For sure, Duterte, Dela Rosa, and other officials will have to face investigation and prosecution. This will either be in our country or in the ICC, and it will be in the ICC if the AC would judge the administration to be “unwilling or unable genuinely to carry out the investigation or prosecution.” This latter alternative will definitely embarrass our benighted country before the world.
I think the President knows the value of being in the good graces of the family of nations; he has been working hard from Day One of his incumbency to earn the friendship, respect, and help of other countries and of international institutions and organizations to assist him in solving our stubborn problems of poverty, joblessness, lack of food and personal security.

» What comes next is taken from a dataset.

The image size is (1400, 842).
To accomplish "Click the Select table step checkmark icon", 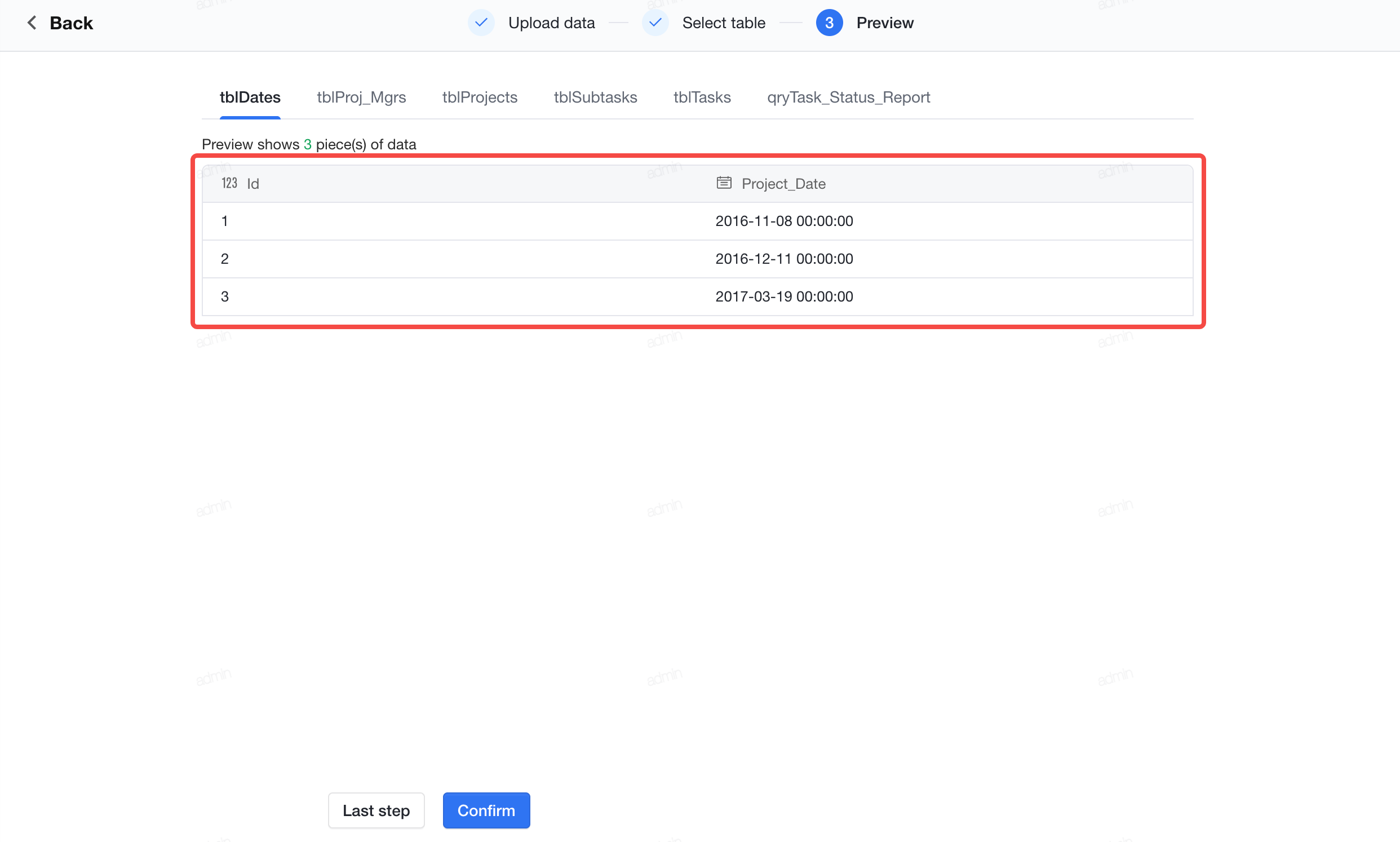I will click(655, 23).
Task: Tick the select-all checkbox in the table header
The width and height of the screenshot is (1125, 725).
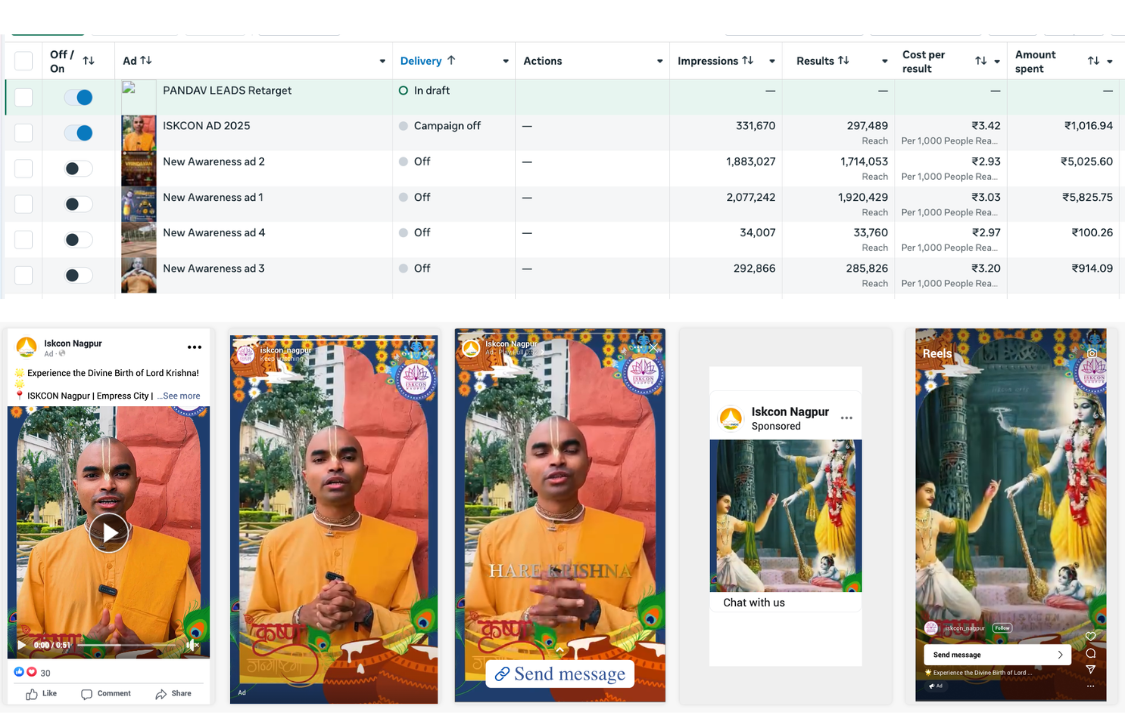Action: [x=24, y=61]
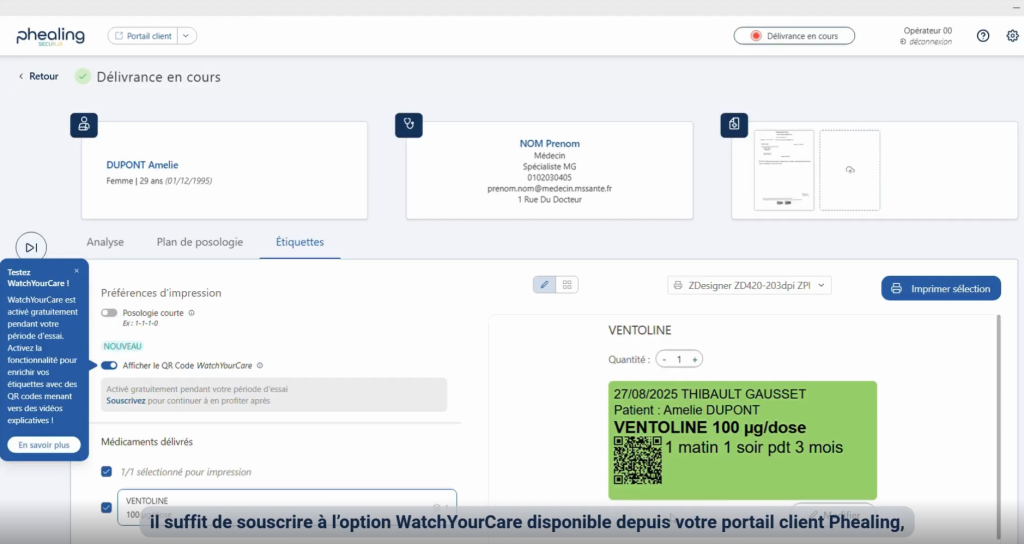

To be fair, both Duterte and Dela Rosa, during separate interviews, have agreed to face investigation, prosecution, trial, and judgment by “Filipinos” but not by the foreign judges of the ICC. However, the defense put forth by the President and the legislators may have unwittingly minimized the duo’s posture and maximized the possibility of the ICC’s assertion of its statutory duty to investigate, prosecute, and judge our former top officials.
TO SOLVE THIS DILEMMA, the administration could take lessons from former president Ferdinand Marcos Sr. When faced with the humongous public outcry for justice due to the assassination of Ninoy Aquino in 1983—with many fingers pointing at him and his trusted officials as the culprits—the late strongman created an impartial body, the Agrava Board composed of credible and independent members to identify and prosecute the true killers.
In sum, my answer to the question is the creation of a credible, competent, and independent body similar to the Agrava Board to investigate and prosecute the killings, identify the masterminds, and observe speed and due process in passing judgment. In this way, IMHO, the ICC would be stopped and our one and only Motherland would be spared shame and ignominy before the universe.